There’s a strong argument against having lots of people in the country illegally. And there’s at least a colorable argument for limiting the number of immigrants competing with low-skilled American workers. But offhand I can’t figure out any advantage of a “guest-worker” program, except to the employers who get a legal and reliable source of easy-to-exploit, impossible-to-unionize labor and the Republicans who avoid adding potential Democratic voters to the citizenship rolls.
Insofar as we either need immigrant workers or don’t think we can succeed in reducing their numbers, why shouldn’t we want everyone who comes here to work to be someone who plans on staying? If the concern is that Latino immigrants in the Southwest aren’t assimilating fast enough, adding to Latino neighborhoods lots of Mexican nationals who are monolingual in Spanish and who have no reason to even try to assimilate ought to make things worse rather than better. (That’s if you assume that the “guest workers” will actually leave; if they don’t, we’re just saving illegal immigrants the risks of having to cross the border illicitly.)

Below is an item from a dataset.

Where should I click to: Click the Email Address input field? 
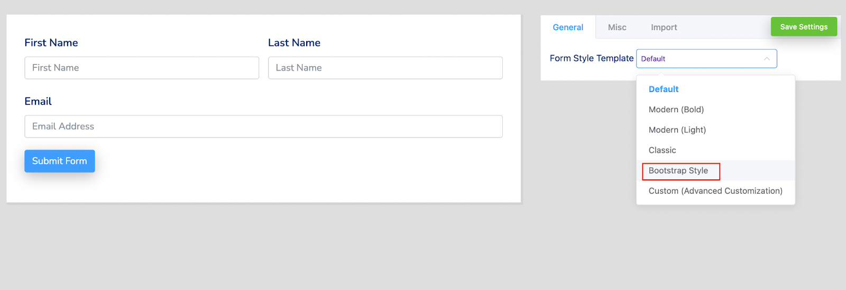point(263,127)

Since it seems unlikely that any immigration bill without a guest-worker provision could pass this Congress, the best outcome for now is probably no bill at all. After today’s vote, that also seems like the most likely outcome.
Footnote From the perspective of the majority-party leadership, passing a bill is success and not passing a bill is failure. Journalists tend to adopt that perspective: a development that reduces the chance of a bill hitting the President’s desk is routinely described as a threat, as for example in today’s story in the New York Times:
Less than 24 hours after senators celebrated a bipartisan breakthrough on immigration policy, the effort to pass broad new legislation collapsed today in a partisan and procedural meltdown that threatened to derail the issue for the year.
(Emphasis added.)
If that sentence were rewritten with “offered hope of derailing the legislation for the year,” the reporter would be criticized for injecting editorial opinion into a news story.
Yet it is certainly possible — and in this case I think it true — that the public interest is best served by not passing legislation. So the journalistic convention that assumes that legislation equals progress probably ought to be dropped, except when everyone involved in the process agrees that an impasse is damaging to the public interest, as in the case of a budget impasse that forces a government shutdown.
“So the journalistic convention that assumes that legislation equals progress probably ought to be dropped …”
Yes, it should–but it’s a lot more than a convention. It’s an inevitable consequence of the idea that governments generally solve problems. So the feeling that, when there is a problem, more government action is better than less. Failure of a bill to pass is thus failure.
(This is not a partisan thing. Deep down, just about every American believes that government is the great problem solver. Even Ronald Reagan, for all this rhetoric, made no effort to seriously shrink government.)
Mark, I’ve raised the threat/hope question for discussion among copy editors at http://tinyurl.com/g4hz5. I’d like to thank you for raising the questions of journalistic language that we’re often too close to the matter to see.
I’d also like to ask that this post (and, if you can find it easily, the one about “think tank”) be added to the Language and usage thread … I’m trying to bring some of your concerns to the attention of some folks who might do something about them.